We can assist you during implementation a system to issue e-invoices in your entity. Hubert Kaczyński, Tax Advisor, ECOVIS Poland, Warsaw, Poland
When does the KSeF obligation apply
From 2026 onwards, the mandatory use for taxpayers will be staggered. Thus, the KSeF will be mandatory:
From 1 February 2026 for large entities (who exceeded PLN 200 million in turnover in the previous year)
From 1 April 2026 for all entities
Challenges related to the implementation of the system
The key challenge associated with the regulation is ensuring the accuracy and completeness of the data contained in the e-invoice.
Adapting a company to issue and receive e-invoices will not only require the implementation of modifications to IT systems but also the introduction of appropriate changes to business processes for issuing, receiving and circulating invoices, as well as to contracts and regulations.
KSef vs. the VIDA package
The Ministry of Finance has no plans to abandon the mandatory implementation of KSeF or to postpone it until the EU legislation related to the so-called VIDA package comes into force.
ViDA (VAT in the Digital Age) is a package published on 8 December 2022 by the European Commission, which is linked to the EU’s goal of establishing a smoothly functioning internal market within VAT, which involves mandatory e-invoicing in the EU.
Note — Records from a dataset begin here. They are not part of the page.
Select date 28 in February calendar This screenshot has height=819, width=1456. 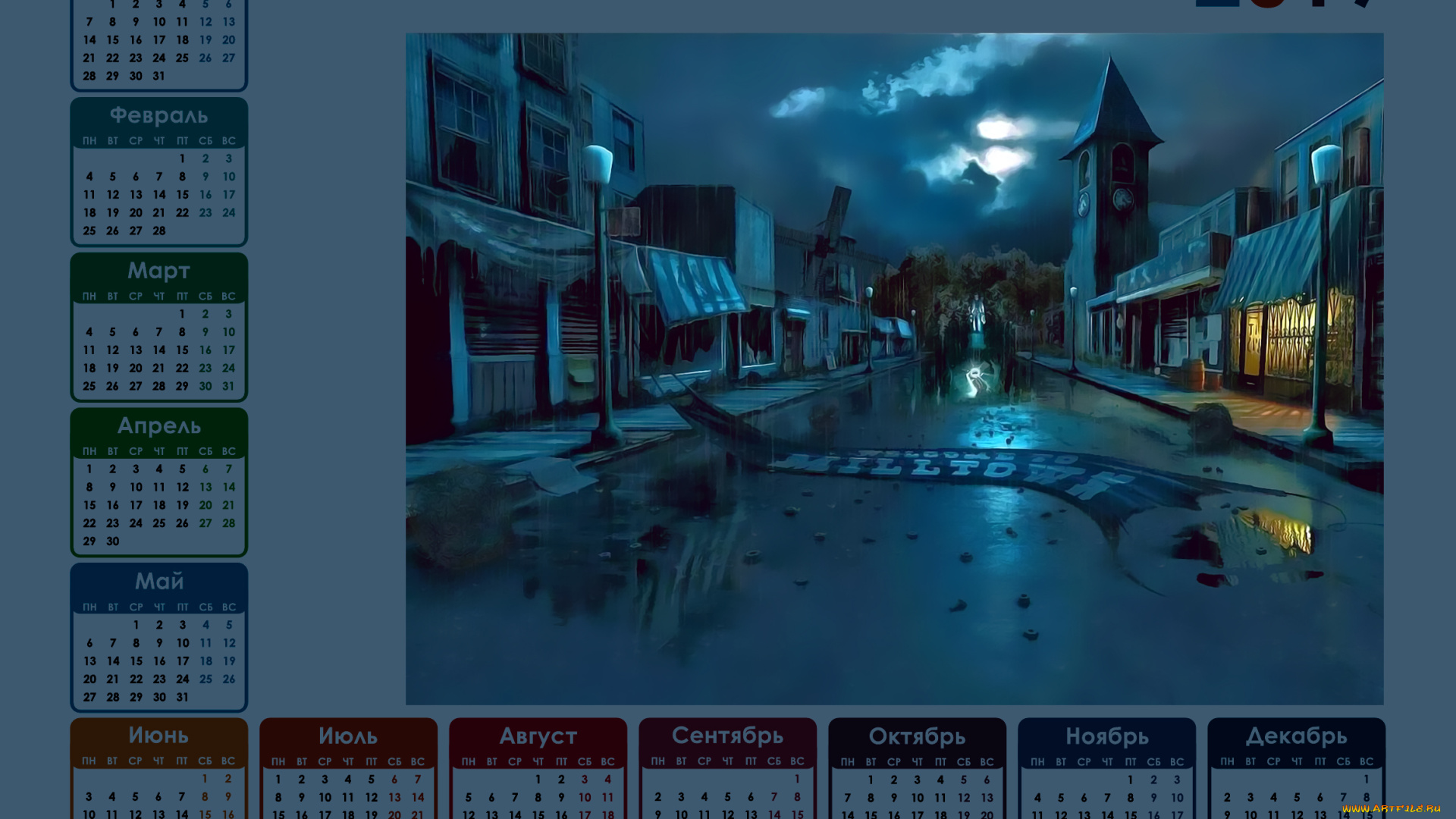158,231
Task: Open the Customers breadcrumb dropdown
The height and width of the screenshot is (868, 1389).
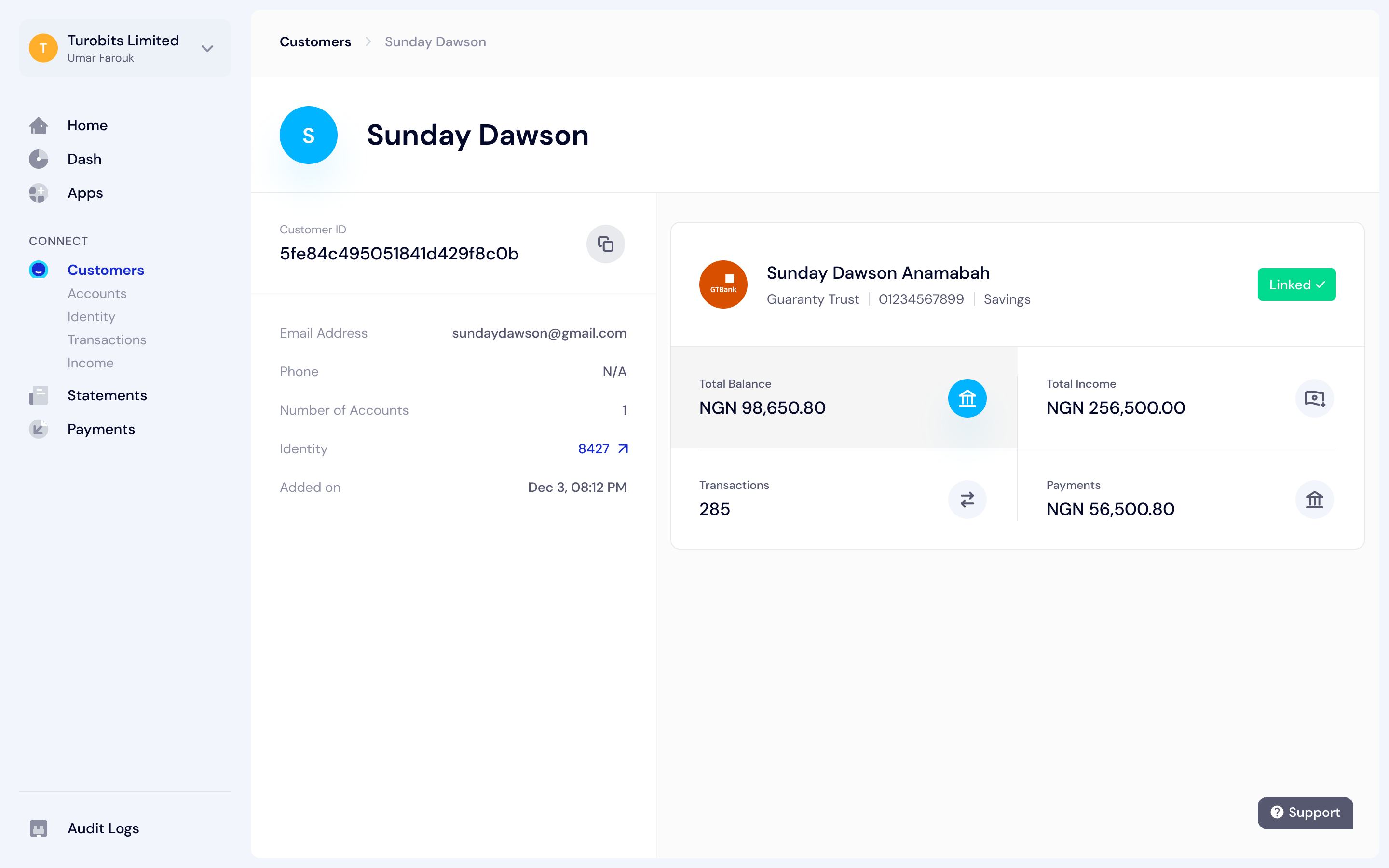Action: [315, 41]
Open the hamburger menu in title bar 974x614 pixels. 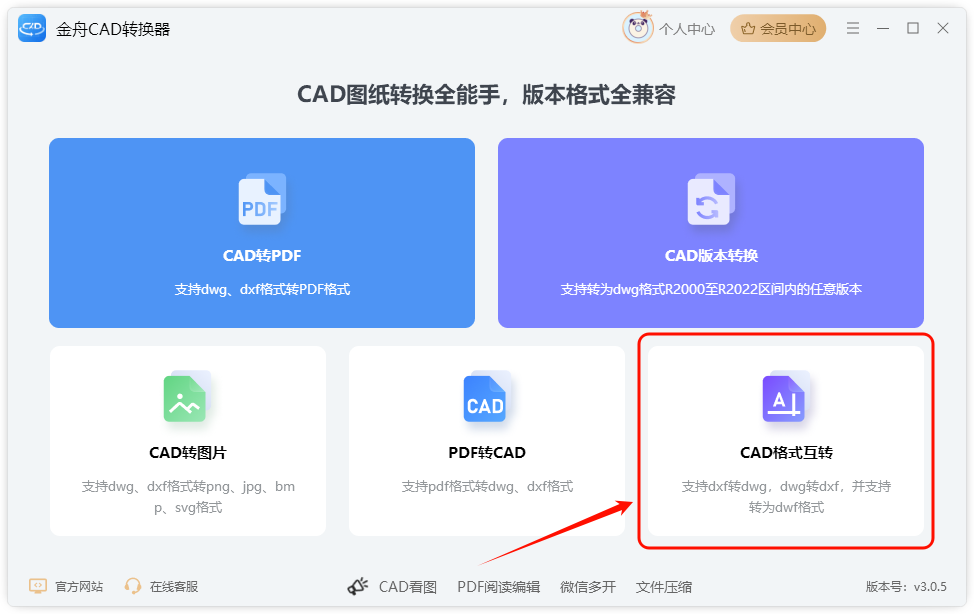click(x=853, y=28)
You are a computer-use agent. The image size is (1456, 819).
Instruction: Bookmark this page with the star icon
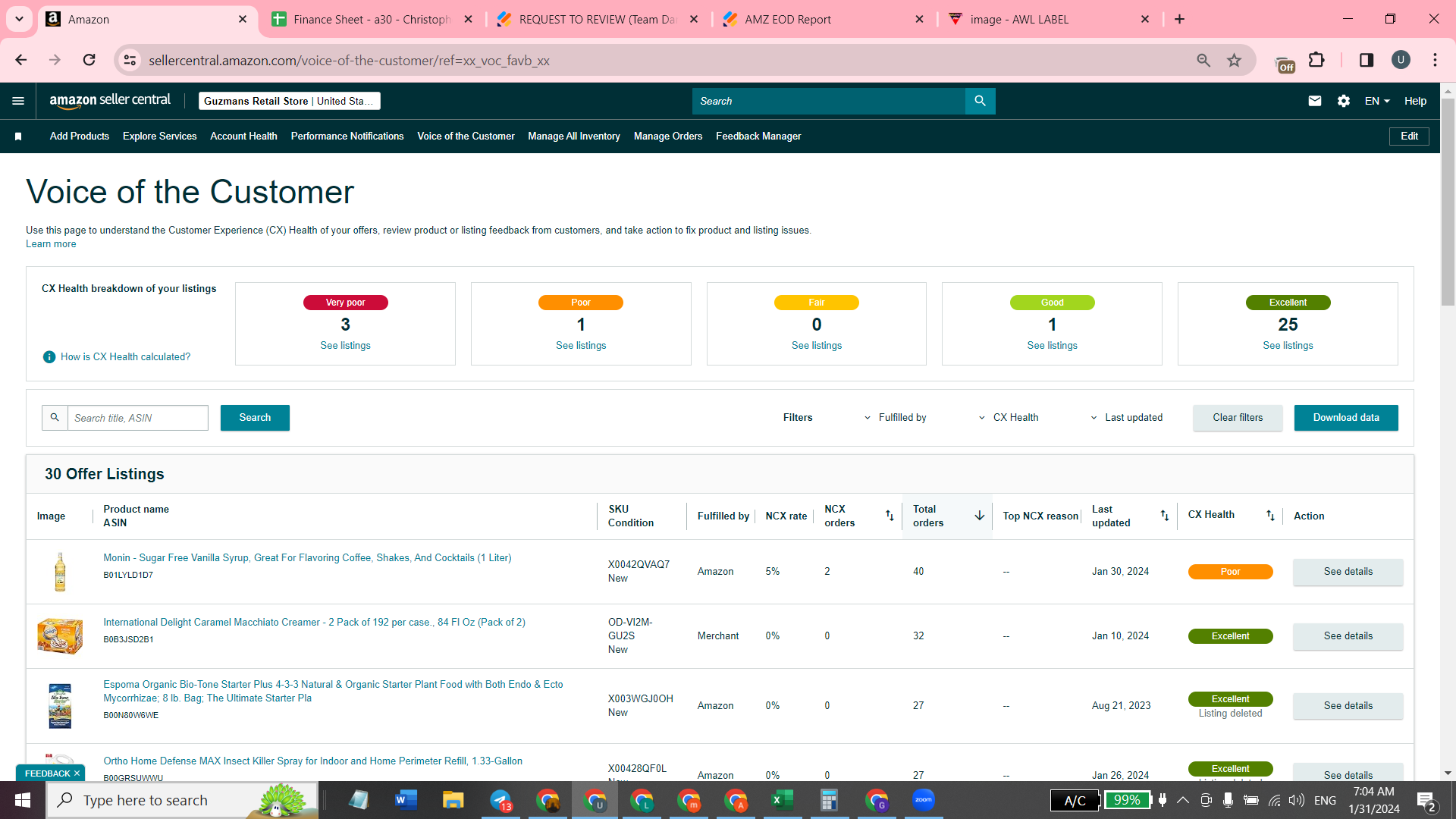[1235, 61]
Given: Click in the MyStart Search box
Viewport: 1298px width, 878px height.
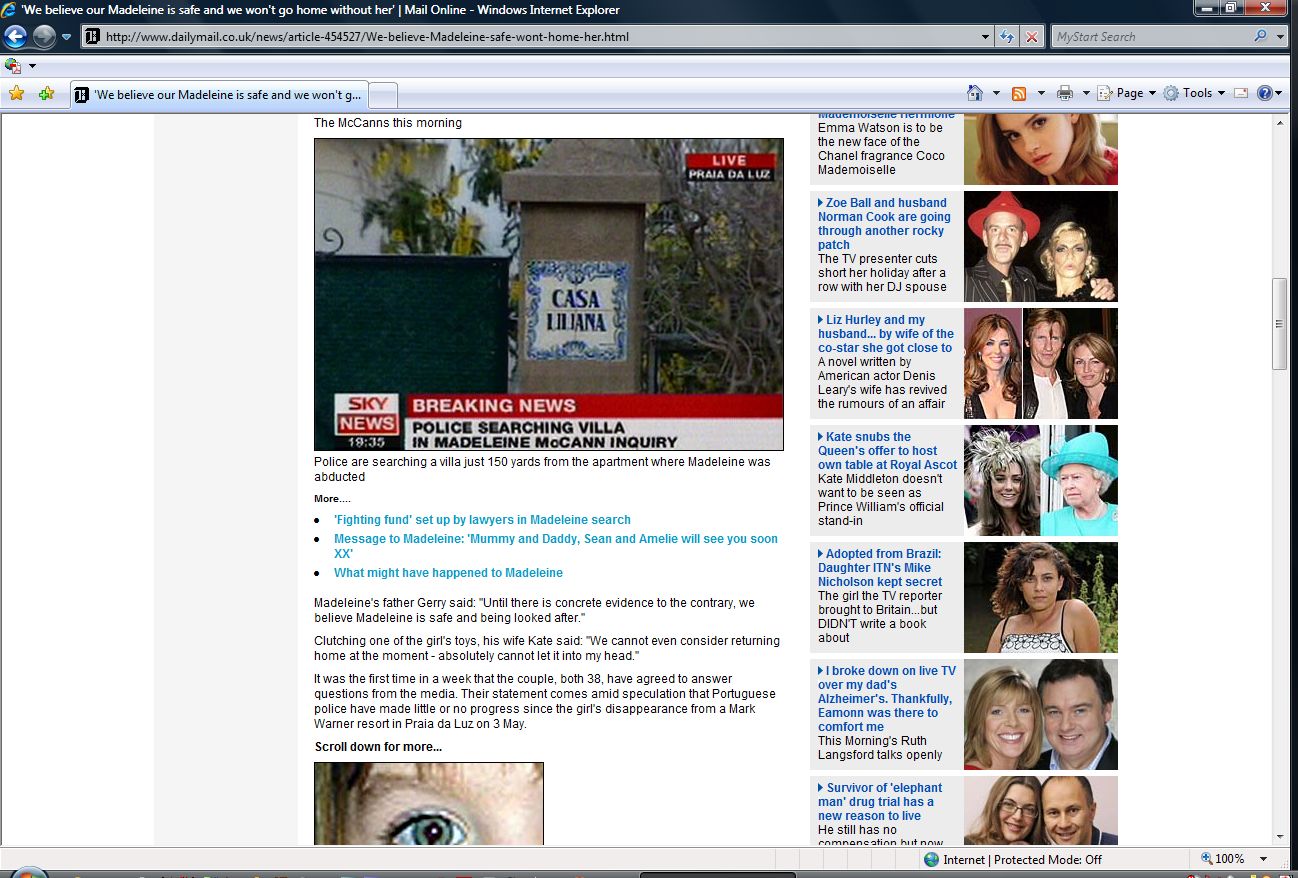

The Ministry of Finance assures that the implementation of the ViDA package will not change the functionality of KSeF. According to the Ministry, the Polish system will be able to meet the requirements for issuing e-invoices and the reporting data for EU purposes. Furthermore, it out that the EU e-invoice format under ViDA will be mostly mandatory for cross-border transactions, while KSeF will remain a national tool.